Books
What is known, as Mathews County, Virginia, today was a part of rural America where plantations and farms grew from woodlands into communities. The Chesapeake and Mobjack Bays surround the peninsula with their creeks and rivers. Each neighborhood had its general merchandise store and in time, a post office. The book covers this growth in chronological order, giving details concerning each area and its people. There are humorous tales told by older folk and stories of social affairs. Large sailboats, and later steamboats, delivered merchandise and the mail to various docks around the perimeter of the county that had a total of 44 post offices. The boats loaded with lumber, seafood and locally grown produce before leaving. The general merchandise store furnished residents with needed items that they couldn’t raise on their land or harvest from the waters. With all transportation by boats, horses or on foot, travel was limited. The author walked two miles to and from school and to meet the steamboat in the first half of the twentieth century. She worked on the family farm and shopped from local stores and catalogs. The book contains many photos of closed post offices that sat in the corner of general merchandise stores. It could be the story of any rural community on the East Coast.
The stories begin in the early 1920s when the author’s parents courted, married and moved to a large house on a small farm, where Catherine was born. Life was different by 1933 when the Great Depression reached its peak in Mathews County. The family never missed a meal, but for a time, it seemed they had nowhere to call home. Faith and hope won, and eventually they moved back to the farm.
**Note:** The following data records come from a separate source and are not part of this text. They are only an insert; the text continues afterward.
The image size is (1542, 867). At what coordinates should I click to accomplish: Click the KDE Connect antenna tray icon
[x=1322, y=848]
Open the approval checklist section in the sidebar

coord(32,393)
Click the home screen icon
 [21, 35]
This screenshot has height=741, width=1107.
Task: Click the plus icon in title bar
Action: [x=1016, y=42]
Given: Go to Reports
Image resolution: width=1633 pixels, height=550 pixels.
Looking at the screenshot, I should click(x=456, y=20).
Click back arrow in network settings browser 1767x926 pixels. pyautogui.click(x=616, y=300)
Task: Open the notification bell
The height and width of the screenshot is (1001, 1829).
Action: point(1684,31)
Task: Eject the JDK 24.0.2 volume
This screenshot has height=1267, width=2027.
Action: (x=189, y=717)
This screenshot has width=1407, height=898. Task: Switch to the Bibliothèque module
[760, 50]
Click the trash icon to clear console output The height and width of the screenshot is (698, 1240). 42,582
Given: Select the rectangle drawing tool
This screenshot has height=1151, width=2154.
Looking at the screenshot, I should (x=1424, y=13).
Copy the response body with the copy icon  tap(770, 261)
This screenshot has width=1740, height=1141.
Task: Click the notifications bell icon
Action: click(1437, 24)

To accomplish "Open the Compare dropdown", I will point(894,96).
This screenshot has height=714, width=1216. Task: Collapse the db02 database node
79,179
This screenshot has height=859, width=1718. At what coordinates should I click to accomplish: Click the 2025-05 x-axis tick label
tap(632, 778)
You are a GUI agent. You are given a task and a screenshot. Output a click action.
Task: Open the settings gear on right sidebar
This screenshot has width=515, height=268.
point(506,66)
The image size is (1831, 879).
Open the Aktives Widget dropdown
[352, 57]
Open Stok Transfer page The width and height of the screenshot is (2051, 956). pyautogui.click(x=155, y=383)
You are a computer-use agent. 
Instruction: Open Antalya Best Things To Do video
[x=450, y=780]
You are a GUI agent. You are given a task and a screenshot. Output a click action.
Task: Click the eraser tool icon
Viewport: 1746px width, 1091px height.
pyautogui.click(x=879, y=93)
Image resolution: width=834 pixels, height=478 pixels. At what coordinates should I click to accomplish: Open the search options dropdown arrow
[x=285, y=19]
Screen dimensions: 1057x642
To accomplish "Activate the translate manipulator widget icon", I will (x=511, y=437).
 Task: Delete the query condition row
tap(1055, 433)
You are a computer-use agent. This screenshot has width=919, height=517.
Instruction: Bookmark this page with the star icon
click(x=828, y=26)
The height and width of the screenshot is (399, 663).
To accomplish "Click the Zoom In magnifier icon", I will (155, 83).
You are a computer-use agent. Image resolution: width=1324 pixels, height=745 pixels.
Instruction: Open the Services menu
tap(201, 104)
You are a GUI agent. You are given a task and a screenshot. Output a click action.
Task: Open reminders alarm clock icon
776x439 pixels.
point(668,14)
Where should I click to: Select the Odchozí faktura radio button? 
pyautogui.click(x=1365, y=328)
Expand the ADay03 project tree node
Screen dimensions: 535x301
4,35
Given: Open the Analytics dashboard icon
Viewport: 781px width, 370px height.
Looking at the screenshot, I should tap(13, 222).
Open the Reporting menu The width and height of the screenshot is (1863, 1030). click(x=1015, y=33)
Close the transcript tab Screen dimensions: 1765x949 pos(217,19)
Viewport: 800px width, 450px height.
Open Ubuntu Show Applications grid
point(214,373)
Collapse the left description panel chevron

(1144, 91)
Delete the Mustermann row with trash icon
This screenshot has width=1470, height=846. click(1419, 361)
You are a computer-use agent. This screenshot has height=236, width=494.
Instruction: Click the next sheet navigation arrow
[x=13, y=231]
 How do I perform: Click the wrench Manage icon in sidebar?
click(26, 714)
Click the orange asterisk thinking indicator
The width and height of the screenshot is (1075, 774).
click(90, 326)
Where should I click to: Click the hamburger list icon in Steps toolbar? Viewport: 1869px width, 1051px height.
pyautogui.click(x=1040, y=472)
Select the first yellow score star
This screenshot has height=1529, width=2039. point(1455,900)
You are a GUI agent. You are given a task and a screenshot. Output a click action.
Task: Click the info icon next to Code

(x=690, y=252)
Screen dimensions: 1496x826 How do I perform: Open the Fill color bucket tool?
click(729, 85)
By the late 1930s, electricity became available, and electric bulbs replaced the kerosene lamps. Finances also became available to put a new roof on the house, build a back porch and place a sink and pump inside the kitchen instead of outside. But Catherine battled inwardly against her parents’ requirements as she developed into an independent teen. When her younger sister prayed that their father would be able to have his own car to drive, Catherine had mixed feelings. If her sister’s prayer were answered, she would have to leave the church and her friends to go to another church farther away. God answered the younger sister’s prayer with an older model car. Brooks left the difference this made in her life for book II of Catherine’s Tales. Pictures add interest to the stories.